→ **What is asked**
Can you transcribe the lines word for word, starting at the very first one and ending at the one that contains "point(830,268)", with both of those included?

Entries showing where items appear:
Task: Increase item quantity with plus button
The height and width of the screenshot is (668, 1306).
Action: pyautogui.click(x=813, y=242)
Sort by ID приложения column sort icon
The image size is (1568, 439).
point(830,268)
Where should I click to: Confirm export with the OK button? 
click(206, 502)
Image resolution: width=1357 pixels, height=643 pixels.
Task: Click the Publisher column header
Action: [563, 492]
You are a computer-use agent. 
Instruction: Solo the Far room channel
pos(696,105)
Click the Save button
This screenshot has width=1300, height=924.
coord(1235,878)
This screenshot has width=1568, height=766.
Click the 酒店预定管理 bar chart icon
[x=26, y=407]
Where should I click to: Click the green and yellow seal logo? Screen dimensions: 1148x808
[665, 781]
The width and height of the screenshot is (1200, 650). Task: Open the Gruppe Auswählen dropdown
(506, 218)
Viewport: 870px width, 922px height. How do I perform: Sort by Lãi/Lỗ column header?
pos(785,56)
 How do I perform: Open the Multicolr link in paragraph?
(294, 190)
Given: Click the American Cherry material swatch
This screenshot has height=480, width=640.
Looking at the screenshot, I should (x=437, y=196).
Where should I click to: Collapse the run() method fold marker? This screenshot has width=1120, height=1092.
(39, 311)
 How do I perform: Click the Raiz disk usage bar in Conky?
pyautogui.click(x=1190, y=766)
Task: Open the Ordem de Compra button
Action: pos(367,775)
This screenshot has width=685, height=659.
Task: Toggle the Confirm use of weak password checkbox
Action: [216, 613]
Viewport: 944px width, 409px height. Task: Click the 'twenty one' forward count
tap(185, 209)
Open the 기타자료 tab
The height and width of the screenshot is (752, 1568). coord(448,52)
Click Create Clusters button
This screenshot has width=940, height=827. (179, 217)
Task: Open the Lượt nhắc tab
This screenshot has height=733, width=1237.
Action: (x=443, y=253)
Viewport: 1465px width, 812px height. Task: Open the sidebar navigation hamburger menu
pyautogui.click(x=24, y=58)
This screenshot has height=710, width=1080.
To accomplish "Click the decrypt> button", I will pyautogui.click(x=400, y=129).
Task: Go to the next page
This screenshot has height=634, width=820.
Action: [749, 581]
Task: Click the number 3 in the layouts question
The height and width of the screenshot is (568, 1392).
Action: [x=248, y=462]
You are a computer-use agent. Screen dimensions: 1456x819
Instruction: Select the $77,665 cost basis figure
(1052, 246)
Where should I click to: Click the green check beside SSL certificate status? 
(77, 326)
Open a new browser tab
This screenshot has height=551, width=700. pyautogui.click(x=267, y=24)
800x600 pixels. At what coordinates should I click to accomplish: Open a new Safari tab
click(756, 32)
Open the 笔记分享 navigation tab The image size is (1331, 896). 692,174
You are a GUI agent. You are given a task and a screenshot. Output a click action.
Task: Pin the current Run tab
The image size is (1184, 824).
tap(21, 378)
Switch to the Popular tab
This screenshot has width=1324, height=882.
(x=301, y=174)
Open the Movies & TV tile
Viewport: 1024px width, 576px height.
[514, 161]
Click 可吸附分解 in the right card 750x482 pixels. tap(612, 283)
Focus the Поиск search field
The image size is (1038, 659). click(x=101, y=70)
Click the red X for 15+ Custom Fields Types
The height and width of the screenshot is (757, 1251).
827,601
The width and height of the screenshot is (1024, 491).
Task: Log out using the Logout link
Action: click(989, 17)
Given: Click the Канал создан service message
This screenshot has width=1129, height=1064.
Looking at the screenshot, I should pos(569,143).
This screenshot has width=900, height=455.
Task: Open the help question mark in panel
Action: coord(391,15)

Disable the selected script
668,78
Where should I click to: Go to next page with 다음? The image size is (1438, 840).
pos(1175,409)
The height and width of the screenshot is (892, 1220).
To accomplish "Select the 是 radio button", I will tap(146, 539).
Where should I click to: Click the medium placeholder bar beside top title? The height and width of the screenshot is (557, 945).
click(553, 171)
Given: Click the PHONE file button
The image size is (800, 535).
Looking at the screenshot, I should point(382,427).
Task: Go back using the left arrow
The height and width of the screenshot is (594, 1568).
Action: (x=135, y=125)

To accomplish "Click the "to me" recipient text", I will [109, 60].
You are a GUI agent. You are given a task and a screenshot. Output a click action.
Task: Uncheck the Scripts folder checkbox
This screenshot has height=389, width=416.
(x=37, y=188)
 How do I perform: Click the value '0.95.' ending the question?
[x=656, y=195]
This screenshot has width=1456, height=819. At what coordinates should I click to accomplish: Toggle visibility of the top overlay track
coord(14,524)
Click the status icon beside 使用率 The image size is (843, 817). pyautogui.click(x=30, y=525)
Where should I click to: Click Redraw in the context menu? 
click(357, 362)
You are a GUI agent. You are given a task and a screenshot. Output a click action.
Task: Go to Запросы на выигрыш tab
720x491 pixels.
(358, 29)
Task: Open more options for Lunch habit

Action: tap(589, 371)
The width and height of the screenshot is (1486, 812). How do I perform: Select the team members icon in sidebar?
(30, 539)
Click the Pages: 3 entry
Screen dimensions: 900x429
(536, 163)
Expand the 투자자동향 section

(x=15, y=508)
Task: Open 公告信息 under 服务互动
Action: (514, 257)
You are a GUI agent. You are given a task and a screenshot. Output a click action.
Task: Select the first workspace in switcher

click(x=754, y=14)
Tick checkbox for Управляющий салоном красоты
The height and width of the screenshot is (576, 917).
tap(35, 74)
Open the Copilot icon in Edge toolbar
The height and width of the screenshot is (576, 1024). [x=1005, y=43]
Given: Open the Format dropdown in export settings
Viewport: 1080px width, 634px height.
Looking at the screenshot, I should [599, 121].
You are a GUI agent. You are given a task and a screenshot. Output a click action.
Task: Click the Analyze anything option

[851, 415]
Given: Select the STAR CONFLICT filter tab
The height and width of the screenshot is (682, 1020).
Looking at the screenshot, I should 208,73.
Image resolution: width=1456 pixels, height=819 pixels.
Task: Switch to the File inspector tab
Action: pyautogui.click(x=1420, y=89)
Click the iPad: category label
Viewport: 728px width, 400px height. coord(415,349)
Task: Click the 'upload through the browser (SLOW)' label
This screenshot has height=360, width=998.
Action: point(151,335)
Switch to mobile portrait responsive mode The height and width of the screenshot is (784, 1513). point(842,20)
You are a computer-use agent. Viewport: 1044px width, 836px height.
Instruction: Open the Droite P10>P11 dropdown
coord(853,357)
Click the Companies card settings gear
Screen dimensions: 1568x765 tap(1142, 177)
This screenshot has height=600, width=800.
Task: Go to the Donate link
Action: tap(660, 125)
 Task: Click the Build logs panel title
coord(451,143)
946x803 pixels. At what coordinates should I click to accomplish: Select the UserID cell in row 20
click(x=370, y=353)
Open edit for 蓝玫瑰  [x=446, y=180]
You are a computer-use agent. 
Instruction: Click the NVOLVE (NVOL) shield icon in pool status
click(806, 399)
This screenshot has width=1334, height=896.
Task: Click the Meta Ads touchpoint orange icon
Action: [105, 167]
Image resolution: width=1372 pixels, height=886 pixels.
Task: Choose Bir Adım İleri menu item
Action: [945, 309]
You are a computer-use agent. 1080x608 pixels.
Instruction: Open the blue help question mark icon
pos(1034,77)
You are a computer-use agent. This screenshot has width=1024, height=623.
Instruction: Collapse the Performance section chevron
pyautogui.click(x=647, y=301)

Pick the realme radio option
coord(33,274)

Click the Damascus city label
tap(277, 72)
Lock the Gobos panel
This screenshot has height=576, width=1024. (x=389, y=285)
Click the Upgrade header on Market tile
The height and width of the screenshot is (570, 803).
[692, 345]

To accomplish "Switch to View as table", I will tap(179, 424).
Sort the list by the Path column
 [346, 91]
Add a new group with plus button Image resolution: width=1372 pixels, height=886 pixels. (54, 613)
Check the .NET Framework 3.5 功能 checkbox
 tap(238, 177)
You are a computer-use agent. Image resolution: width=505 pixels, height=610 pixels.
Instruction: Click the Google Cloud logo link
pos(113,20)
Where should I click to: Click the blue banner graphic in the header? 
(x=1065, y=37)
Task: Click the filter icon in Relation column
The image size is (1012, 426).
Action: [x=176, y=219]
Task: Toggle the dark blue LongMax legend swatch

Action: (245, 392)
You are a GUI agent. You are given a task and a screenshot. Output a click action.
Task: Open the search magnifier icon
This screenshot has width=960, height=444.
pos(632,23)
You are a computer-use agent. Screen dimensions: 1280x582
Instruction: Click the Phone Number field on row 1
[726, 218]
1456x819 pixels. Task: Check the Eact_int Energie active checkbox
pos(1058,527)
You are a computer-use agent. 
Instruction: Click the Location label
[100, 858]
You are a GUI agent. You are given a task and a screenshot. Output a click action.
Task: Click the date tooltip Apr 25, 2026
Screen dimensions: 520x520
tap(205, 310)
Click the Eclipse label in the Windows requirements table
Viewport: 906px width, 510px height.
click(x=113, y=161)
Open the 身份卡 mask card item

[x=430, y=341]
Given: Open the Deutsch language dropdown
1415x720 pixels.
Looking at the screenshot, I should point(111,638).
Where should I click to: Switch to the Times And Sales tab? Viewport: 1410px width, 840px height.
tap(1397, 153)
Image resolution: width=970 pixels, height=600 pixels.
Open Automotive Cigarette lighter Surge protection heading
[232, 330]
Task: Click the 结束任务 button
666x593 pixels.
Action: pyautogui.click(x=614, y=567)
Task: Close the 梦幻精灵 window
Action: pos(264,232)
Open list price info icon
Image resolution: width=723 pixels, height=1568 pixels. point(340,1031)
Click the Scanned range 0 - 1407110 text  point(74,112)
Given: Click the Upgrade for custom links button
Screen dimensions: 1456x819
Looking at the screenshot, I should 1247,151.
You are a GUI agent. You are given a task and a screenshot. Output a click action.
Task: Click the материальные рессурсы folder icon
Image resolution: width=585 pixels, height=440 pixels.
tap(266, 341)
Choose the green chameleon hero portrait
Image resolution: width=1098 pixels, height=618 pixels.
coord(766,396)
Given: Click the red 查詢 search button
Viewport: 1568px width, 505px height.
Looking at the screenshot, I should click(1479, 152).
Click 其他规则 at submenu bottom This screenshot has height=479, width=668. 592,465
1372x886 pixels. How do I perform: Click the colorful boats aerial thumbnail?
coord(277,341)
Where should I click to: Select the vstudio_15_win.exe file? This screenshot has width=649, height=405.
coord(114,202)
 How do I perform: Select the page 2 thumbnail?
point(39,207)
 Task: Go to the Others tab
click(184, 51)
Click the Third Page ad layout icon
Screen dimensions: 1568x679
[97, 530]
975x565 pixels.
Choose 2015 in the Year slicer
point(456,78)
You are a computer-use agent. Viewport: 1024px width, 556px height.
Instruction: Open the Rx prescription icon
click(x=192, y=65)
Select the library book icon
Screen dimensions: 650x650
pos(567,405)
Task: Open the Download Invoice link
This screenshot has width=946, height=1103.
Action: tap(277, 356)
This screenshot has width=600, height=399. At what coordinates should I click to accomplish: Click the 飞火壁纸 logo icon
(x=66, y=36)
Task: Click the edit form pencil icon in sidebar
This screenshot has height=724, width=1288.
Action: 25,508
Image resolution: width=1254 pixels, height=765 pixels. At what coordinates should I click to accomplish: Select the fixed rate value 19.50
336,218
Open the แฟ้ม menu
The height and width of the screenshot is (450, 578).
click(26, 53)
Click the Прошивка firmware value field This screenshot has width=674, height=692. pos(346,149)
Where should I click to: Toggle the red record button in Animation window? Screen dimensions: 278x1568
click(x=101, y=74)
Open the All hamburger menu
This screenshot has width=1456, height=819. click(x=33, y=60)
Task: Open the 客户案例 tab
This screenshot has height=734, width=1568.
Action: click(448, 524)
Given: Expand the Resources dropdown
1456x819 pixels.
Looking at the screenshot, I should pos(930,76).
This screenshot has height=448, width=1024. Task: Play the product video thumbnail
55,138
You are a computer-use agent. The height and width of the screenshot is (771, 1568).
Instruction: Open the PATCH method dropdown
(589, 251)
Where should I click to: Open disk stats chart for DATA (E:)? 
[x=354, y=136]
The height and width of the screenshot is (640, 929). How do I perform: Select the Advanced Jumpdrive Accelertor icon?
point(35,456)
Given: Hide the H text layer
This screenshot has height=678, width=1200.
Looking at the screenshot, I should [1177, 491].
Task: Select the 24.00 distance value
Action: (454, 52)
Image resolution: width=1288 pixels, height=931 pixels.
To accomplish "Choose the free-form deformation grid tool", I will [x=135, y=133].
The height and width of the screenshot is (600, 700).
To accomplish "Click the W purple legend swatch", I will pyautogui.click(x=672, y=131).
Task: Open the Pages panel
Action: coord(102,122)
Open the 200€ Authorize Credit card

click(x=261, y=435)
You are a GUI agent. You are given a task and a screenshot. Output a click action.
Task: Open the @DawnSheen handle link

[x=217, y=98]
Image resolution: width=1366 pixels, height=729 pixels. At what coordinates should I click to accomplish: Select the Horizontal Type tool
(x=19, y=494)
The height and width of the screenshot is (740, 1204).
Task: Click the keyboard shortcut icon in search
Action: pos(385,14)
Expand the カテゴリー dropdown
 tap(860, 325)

→ **Worked answer**
Task: Increase item quantity with plus button
The height and width of the screenshot is (668, 1306).
Action: pyautogui.click(x=813, y=242)
Sort by ID приложения column sort icon
The image size is (1568, 439).
point(830,268)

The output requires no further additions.